Half of the 5000 known minerals on the planet are each found in five or fewer locations, and the entire known volume of some is less than one cubic centimetre, small enough to fit into a matchbox.

And far from all being rock solid and unchanging, many are highly ephemeral. Some minerals evaporate on contact with air, others decompose in sunlight.




These rocks are far rarer than the minerals known as rare earths, such as scandium and yttrium, that are used in modern electronics.

Hiding in plain sight

Some only turn up in minute quantities. Such minerals hiding in plain sight include ottoite and a number of others containing tellurium spotted under the microscope in rocks from Otto Mountain, near San Bernadino in California.

So why is the planet stocked with so many rare minerals? Sometimes it is because the elements that comprise them can only get together under highly unusual conditions. Geologists have only found hazenite, a hydrous phosphate, in the extremely alkaline Mono Lake, again in California, where it is precipitated out by microbes at a pH of 10.

Fingerite, a combination of copper and vanadium, is only known in the fumaroles of the Izaico volcano in El Salvador. Other minerals are rare because they are unstable under most conditions. Harmunite may be made of common elements – calcium, iron and oxygen – but it is destroyed on contact by one of the commonest minerals of all: silica. So far it has only been found in two places.

And hatrurite, discovered in the Hatrurim Formation, in Israel, is made up of super-abundant silicon, calcium and oxygen, but forms only above 1250 °C, and in the absence of aluminium.

Other rare rocks are made of rare elements that don’t often come together. So beryllium and antimony get together in a crystal called swedenborgite, and germanium and tellurium in alburnite, a mineral that was first discovered in 2014 in the mountains of Romania.

Sidelined specimens

A few rocks on the list only exist in theory at present. Nobody has ever found carbon dioxide in a crystalline form, says Hazen, because it is only stable below -78.5 °C, which would restrict it to a few places in Antarctica, though it’s been spotted on Mars.

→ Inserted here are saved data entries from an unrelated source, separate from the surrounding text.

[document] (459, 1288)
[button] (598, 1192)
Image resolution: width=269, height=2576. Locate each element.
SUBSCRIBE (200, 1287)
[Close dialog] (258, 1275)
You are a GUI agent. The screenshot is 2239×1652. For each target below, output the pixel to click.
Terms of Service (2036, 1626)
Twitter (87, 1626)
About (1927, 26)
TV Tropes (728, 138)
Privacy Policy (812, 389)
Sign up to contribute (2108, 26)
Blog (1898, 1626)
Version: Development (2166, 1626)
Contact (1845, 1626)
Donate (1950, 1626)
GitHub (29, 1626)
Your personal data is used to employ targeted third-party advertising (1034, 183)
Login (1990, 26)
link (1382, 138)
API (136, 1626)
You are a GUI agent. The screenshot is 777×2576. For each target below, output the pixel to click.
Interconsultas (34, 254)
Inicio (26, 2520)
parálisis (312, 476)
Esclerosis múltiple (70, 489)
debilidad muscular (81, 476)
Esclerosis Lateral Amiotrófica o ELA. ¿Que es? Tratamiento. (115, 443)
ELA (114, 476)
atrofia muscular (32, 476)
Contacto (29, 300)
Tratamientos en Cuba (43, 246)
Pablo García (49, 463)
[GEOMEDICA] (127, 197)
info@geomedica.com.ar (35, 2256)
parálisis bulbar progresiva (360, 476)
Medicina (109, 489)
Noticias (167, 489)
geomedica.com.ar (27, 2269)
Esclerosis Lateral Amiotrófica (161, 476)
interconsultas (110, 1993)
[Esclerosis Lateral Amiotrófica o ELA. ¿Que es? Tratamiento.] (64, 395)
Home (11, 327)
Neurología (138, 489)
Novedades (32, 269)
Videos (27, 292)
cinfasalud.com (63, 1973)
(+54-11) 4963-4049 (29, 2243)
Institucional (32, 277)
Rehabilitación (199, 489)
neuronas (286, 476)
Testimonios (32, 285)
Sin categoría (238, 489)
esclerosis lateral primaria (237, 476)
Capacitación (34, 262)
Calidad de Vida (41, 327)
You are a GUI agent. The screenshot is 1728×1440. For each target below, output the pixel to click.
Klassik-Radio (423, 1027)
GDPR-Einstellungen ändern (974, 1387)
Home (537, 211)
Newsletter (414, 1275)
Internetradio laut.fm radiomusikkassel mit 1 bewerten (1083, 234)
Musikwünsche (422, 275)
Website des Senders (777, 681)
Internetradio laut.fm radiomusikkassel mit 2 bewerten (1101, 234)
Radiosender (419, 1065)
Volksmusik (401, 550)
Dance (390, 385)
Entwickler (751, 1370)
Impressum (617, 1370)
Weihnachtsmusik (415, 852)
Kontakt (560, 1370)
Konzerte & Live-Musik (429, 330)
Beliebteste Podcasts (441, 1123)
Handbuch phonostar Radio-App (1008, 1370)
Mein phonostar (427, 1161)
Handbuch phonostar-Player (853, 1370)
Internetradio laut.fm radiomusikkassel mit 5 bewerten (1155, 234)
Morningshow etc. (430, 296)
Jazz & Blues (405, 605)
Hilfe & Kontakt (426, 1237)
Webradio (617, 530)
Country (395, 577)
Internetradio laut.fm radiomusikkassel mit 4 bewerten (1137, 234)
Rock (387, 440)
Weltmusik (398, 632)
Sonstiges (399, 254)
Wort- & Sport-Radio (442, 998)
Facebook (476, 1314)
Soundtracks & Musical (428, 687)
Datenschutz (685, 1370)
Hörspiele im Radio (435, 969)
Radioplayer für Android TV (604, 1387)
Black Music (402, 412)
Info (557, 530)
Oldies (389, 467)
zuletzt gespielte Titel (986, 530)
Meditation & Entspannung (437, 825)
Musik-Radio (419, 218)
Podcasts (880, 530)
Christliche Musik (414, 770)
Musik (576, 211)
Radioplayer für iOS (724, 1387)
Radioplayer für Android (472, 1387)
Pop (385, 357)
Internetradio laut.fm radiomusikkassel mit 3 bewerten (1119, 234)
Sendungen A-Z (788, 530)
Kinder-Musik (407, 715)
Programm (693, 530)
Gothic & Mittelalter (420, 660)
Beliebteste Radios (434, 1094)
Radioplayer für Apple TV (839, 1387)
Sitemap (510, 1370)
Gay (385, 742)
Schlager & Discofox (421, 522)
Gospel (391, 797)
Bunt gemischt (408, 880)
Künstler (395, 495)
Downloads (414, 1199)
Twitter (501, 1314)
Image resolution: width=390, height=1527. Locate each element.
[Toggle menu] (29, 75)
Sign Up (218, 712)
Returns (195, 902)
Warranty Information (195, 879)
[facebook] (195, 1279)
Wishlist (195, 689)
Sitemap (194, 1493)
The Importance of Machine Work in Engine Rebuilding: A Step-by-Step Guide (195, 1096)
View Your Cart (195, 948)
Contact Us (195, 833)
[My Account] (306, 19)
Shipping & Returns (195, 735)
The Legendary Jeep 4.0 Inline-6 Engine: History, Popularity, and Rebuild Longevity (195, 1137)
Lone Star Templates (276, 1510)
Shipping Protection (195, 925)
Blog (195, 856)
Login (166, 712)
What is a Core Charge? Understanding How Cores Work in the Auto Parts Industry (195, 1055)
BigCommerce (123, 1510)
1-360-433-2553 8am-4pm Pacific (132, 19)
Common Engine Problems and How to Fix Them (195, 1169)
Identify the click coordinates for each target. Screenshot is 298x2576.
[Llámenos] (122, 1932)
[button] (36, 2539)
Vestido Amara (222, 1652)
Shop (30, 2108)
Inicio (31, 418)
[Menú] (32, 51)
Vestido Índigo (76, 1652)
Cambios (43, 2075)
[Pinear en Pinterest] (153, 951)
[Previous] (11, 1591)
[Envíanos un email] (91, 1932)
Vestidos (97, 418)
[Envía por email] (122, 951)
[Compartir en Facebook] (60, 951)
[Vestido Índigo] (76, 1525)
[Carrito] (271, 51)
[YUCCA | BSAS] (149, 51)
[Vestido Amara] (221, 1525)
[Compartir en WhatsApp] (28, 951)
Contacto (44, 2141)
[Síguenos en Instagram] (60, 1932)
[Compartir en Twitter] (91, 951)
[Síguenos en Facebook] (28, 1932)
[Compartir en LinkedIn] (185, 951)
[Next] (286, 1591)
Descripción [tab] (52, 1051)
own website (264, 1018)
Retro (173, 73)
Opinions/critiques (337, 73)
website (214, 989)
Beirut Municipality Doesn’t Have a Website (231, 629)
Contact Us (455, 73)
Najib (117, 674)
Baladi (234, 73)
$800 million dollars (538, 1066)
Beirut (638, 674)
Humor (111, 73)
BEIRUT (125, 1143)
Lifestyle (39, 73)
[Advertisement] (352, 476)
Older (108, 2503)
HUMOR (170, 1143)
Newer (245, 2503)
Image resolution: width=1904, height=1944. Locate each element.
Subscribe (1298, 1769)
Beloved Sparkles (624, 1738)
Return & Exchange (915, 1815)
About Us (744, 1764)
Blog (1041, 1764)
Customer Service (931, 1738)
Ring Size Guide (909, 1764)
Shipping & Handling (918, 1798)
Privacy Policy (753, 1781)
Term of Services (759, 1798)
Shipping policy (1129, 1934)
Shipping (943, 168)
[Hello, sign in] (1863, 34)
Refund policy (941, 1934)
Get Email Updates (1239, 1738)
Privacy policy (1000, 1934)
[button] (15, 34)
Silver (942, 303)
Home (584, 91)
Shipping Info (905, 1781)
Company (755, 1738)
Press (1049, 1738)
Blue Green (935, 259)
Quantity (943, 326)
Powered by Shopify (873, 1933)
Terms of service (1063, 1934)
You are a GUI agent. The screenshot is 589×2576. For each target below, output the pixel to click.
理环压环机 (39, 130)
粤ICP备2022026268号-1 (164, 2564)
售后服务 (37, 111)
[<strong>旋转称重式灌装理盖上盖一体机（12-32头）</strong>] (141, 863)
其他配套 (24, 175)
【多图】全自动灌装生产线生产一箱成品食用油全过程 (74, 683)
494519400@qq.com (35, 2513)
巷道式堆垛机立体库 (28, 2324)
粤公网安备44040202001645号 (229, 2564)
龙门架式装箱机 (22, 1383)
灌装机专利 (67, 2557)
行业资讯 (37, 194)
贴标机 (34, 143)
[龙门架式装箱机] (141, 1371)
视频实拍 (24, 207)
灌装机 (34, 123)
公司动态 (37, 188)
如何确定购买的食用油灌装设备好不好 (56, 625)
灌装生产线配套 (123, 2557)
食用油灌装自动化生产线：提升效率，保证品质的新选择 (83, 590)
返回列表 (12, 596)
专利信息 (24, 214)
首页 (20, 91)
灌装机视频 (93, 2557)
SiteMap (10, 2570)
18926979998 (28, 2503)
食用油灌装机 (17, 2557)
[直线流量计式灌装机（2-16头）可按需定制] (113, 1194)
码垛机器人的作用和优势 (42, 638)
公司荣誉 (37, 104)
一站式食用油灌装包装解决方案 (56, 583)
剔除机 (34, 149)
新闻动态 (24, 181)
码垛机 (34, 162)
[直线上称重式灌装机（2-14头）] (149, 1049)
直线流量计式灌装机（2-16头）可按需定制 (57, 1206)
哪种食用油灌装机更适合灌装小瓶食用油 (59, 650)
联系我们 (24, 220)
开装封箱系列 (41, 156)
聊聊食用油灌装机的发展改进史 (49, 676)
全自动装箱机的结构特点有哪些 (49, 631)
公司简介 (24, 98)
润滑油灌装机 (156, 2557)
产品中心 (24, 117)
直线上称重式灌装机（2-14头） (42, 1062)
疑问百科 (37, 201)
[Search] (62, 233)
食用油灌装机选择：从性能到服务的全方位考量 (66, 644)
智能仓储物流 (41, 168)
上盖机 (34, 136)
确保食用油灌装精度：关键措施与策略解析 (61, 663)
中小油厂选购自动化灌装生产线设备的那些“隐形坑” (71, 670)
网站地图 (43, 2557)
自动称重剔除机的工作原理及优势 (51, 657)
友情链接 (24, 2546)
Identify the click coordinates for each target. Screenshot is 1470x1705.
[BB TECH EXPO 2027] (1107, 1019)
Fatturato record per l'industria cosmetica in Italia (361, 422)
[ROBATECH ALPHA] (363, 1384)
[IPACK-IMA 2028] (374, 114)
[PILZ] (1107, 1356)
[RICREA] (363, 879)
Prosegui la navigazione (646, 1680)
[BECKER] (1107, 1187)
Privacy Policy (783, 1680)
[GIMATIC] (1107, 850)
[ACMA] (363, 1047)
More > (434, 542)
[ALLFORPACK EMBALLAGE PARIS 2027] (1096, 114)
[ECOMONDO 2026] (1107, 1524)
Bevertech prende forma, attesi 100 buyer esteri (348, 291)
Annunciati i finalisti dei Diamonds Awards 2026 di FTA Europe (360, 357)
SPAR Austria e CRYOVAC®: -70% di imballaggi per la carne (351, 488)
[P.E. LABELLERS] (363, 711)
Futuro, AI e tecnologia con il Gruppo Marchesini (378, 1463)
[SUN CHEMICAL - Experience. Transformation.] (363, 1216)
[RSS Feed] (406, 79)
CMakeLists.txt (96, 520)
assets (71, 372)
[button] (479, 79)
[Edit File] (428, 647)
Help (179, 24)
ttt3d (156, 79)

Sidelined by geologists because they are apparently insignificant in the big picture of Earth sciences, these novel minerals are no mere novelties, Hazen insists.

Often created under extreme conditions, they could yield important secrets about both the creation of the Earth and its crust, and of life itself. Indeed, some theories of origins of life, suggest the involvement of sulfates, borates and molybdates.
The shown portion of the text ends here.